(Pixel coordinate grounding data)
- Opening Delimiter -

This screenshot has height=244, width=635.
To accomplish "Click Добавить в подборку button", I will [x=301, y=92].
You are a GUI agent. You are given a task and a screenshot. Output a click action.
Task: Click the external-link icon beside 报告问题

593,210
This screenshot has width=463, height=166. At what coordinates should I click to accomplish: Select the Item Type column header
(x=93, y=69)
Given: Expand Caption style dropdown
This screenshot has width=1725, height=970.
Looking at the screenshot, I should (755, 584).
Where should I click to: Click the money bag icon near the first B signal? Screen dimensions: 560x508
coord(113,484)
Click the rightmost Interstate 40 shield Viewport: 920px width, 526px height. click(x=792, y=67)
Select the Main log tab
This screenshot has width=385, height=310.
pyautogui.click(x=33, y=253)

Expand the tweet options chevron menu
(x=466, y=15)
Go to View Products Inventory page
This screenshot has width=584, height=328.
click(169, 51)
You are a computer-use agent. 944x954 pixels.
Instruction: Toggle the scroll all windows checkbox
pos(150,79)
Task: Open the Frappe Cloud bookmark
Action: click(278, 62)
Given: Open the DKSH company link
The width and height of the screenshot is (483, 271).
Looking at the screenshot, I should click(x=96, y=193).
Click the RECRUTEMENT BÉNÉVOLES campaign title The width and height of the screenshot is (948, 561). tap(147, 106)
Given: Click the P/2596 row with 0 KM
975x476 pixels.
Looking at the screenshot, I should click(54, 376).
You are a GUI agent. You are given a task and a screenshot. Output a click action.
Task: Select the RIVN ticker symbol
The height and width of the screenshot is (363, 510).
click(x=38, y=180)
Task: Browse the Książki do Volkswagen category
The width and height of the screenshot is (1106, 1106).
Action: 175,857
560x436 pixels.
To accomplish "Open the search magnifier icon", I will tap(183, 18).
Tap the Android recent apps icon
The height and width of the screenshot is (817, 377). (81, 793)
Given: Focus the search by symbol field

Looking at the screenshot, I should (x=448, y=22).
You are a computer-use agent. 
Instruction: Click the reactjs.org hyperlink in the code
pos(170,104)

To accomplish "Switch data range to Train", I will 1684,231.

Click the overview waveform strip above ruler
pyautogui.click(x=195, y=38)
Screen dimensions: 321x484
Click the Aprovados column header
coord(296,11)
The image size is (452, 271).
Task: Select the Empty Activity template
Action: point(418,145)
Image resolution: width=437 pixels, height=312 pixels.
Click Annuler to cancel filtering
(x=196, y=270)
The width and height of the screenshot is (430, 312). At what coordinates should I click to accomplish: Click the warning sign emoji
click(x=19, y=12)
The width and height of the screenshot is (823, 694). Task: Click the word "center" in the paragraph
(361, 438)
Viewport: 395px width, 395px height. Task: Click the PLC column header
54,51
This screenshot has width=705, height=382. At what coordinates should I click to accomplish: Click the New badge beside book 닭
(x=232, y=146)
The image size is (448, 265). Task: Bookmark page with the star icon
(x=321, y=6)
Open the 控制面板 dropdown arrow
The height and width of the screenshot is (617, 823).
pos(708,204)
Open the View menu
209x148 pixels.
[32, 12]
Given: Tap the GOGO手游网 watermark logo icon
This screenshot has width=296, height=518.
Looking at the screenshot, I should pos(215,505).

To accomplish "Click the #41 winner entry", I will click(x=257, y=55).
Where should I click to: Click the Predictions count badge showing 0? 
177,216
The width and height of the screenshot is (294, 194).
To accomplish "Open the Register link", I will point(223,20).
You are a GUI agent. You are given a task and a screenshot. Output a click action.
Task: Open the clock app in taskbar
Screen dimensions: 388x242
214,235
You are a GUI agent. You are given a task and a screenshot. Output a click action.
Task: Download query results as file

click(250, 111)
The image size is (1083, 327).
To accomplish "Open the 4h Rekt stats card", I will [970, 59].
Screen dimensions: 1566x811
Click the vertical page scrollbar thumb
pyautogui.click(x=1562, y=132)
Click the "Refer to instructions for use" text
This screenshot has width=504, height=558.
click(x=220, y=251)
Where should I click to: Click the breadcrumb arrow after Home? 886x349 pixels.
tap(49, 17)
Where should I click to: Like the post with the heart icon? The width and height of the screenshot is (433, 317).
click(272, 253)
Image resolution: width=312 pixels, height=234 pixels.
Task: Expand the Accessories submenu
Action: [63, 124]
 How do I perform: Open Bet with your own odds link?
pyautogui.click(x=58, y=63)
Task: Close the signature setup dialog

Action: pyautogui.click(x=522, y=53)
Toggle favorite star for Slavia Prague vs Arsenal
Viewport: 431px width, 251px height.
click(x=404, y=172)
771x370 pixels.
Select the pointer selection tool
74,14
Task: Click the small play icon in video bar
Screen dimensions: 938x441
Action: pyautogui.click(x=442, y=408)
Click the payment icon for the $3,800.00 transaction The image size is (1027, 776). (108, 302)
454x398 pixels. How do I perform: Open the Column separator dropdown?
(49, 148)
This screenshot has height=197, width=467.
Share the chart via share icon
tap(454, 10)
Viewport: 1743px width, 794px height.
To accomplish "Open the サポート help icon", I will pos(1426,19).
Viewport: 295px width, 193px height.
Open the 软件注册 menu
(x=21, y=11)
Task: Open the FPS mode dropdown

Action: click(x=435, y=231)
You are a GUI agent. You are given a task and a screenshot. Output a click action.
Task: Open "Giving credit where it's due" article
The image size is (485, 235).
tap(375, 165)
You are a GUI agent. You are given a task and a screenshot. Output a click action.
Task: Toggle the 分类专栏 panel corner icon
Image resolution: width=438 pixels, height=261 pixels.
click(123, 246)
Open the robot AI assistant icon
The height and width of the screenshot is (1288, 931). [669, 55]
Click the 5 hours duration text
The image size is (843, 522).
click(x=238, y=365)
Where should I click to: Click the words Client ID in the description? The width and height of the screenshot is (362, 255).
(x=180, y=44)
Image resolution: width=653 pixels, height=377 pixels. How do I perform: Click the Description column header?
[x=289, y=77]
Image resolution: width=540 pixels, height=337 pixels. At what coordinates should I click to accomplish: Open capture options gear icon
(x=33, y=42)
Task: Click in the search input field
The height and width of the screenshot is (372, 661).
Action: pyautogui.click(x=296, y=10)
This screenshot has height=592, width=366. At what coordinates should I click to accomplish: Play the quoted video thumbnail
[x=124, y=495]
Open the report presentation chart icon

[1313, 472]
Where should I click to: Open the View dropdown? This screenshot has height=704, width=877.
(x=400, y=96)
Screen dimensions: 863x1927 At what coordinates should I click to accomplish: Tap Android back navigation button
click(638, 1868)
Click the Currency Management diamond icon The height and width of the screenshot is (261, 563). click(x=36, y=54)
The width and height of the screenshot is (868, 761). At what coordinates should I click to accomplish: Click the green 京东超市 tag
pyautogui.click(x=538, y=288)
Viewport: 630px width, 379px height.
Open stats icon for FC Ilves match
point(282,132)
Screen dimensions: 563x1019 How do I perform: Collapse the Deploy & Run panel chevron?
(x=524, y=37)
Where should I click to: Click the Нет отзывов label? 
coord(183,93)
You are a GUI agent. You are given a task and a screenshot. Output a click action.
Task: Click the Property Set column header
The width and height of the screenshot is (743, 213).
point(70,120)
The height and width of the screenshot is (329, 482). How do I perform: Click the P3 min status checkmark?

- Closing Delimiter -

Set the data above down again in full, exactly as it reads.

This screenshot has height=244, width=635.
To accomplish "Click Добавить в подборку button", I will [x=301, y=92].
You are a GUI agent. You are given a task and a screenshot. Output a click action.
Task: Click the external-link icon beside 报告问题

593,210
This screenshot has width=463, height=166. At what coordinates should I click to accomplish: Select the Item Type column header
(x=93, y=69)
Given: Expand Caption style dropdown
This screenshot has width=1725, height=970.
Looking at the screenshot, I should (755, 584).
Where should I click to: Click the money bag icon near the first B signal? Screen dimensions: 560x508
coord(113,484)
Click the rightmost Interstate 40 shield Viewport: 920px width, 526px height. click(x=792, y=67)
Select the Main log tab
This screenshot has width=385, height=310.
pyautogui.click(x=33, y=253)

Expand the tweet options chevron menu
(x=466, y=15)
Go to View Products Inventory page
This screenshot has width=584, height=328.
click(169, 51)
You are a computer-use agent. 944x954 pixels.
Instruction: Toggle the scroll all windows checkbox
pos(150,79)
Task: Open the Frappe Cloud bookmark
Action: click(278, 62)
Given: Open the DKSH company link
The width and height of the screenshot is (483, 271).
Looking at the screenshot, I should click(x=96, y=193).
Click the RECRUTEMENT BÉNÉVOLES campaign title The width and height of the screenshot is (948, 561). tap(147, 106)
Given: Click the P/2596 row with 0 KM
975x476 pixels.
Looking at the screenshot, I should click(54, 376).
You are a GUI agent. You are given a task and a screenshot. Output a click action.
Task: Select the RIVN ticker symbol
The height and width of the screenshot is (363, 510).
click(x=38, y=180)
Task: Browse the Książki do Volkswagen category
The width and height of the screenshot is (1106, 1106).
Action: 175,857
560x436 pixels.
To accomplish "Open the search magnifier icon", I will tap(183, 18).
Tap the Android recent apps icon
The height and width of the screenshot is (817, 377). (81, 793)
Given: Focus the search by symbol field

Looking at the screenshot, I should (x=448, y=22).
You are a computer-use agent. 
Instruction: Click the reactjs.org hyperlink in the code
pos(170,104)

To accomplish "Switch data range to Train", I will 1684,231.

Click the overview waveform strip above ruler
pyautogui.click(x=195, y=38)
Screen dimensions: 321x484
Click the Aprovados column header
coord(296,11)
The image size is (452, 271).
Task: Select the Empty Activity template
Action: point(418,145)
Image resolution: width=437 pixels, height=312 pixels.
Click Annuler to cancel filtering
(x=196, y=270)
The width and height of the screenshot is (430, 312). At what coordinates should I click to accomplish: Click the warning sign emoji
click(x=19, y=12)
The width and height of the screenshot is (823, 694). Task: Click the word "center" in the paragraph
(361, 438)
Viewport: 395px width, 395px height. Task: Click the PLC column header
54,51
This screenshot has width=705, height=382. At what coordinates should I click to accomplish: Click the New badge beside book 닭
(x=232, y=146)
The image size is (448, 265). Task: Bookmark page with the star icon
(x=321, y=6)
Open the 控制面板 dropdown arrow
The height and width of the screenshot is (617, 823).
pos(708,204)
Open the View menu
209x148 pixels.
[32, 12]
Given: Tap the GOGO手游网 watermark logo icon
This screenshot has width=296, height=518.
Looking at the screenshot, I should pos(215,505).

To accomplish "Click the #41 winner entry", I will click(x=257, y=55).
Where should I click to: Click the Predictions count badge showing 0? 
177,216
The width and height of the screenshot is (294, 194).
To accomplish "Open the Register link", I will point(223,20).
You are a GUI agent. You are given a task and a screenshot. Output a click action.
Task: Open the clock app in taskbar
Screen dimensions: 388x242
214,235
You are a GUI agent. You are given a task and a screenshot. Output a click action.
Task: Download query results as file

click(250, 111)
The image size is (1083, 327).
To accomplish "Open the 4h Rekt stats card", I will [970, 59].
Screen dimensions: 1566x811
Click the vertical page scrollbar thumb
pyautogui.click(x=1562, y=132)
Click the "Refer to instructions for use" text
This screenshot has width=504, height=558.
click(x=220, y=251)
Where should I click to: Click the breadcrumb arrow after Home? 886x349 pixels.
tap(49, 17)
Where should I click to: Like the post with the heart icon? The width and height of the screenshot is (433, 317).
click(272, 253)
Image resolution: width=312 pixels, height=234 pixels.
Task: Expand the Accessories submenu
Action: [63, 124]
 How do I perform: Open Bet with your own odds link?
pyautogui.click(x=58, y=63)
Task: Close the signature setup dialog

Action: pyautogui.click(x=522, y=53)
Toggle favorite star for Slavia Prague vs Arsenal
Viewport: 431px width, 251px height.
click(x=404, y=172)
771x370 pixels.
Select the pointer selection tool
74,14
Task: Click the small play icon in video bar
Screen dimensions: 938x441
Action: pyautogui.click(x=442, y=408)
Click the payment icon for the $3,800.00 transaction The image size is (1027, 776). (108, 302)
454x398 pixels. How do I perform: Open the Column separator dropdown?
(49, 148)
This screenshot has height=197, width=467.
Share the chart via share icon
tap(454, 10)
Viewport: 1743px width, 794px height.
To accomplish "Open the サポート help icon", I will pos(1426,19).
Viewport: 295px width, 193px height.
Open the 软件注册 menu
(x=21, y=11)
Task: Open the FPS mode dropdown

Action: click(x=435, y=231)
You are a GUI agent. You are given a task and a screenshot. Output a click action.
Task: Open "Giving credit where it's due" article
The image size is (485, 235).
tap(375, 165)
You are a GUI agent. You are given a task and a screenshot. Output a click action.
Task: Toggle the 分类专栏 panel corner icon
Image resolution: width=438 pixels, height=261 pixels.
click(123, 246)
Open the robot AI assistant icon
The height and width of the screenshot is (1288, 931). [669, 55]
Click the 5 hours duration text
The image size is (843, 522).
click(x=238, y=365)
Where should I click to: Click the words Client ID in the description? The width and height of the screenshot is (362, 255).
(x=180, y=44)
Image resolution: width=653 pixels, height=377 pixels. How do I perform: Click the Description column header?
[x=289, y=77]
Image resolution: width=540 pixels, height=337 pixels. At what coordinates should I click to accomplish: Open capture options gear icon
(x=33, y=42)
Task: Click in the search input field
The height and width of the screenshot is (372, 661).
Action: pyautogui.click(x=296, y=10)
This screenshot has height=592, width=366. At what coordinates should I click to accomplish: Play the quoted video thumbnail
[x=124, y=495]
Open the report presentation chart icon

[1313, 472]
Where should I click to: Open the View dropdown? This screenshot has height=704, width=877.
(x=400, y=96)
Screen dimensions: 863x1927 At what coordinates should I click to accomplish: Tap Android back navigation button
click(638, 1868)
Click the Currency Management diamond icon The height and width of the screenshot is (261, 563). click(x=36, y=54)
The width and height of the screenshot is (868, 761). At what coordinates should I click to accomplish: Click the green 京东超市 tag
pyautogui.click(x=538, y=288)
Viewport: 630px width, 379px height.
Open stats icon for FC Ilves match
point(282,132)
Screen dimensions: 563x1019 How do I perform: Collapse the Deploy & Run panel chevron?
(x=524, y=37)
Where should I click to: Click the Нет отзывов label? 
coord(183,93)
You are a GUI agent. You are given a task and a screenshot. Output a click action.
Task: Click the Property Set column header
The width and height of the screenshot is (743, 213).
point(70,120)
The height and width of the screenshot is (329, 482). How do I perform: Click the P3 min status checkmark?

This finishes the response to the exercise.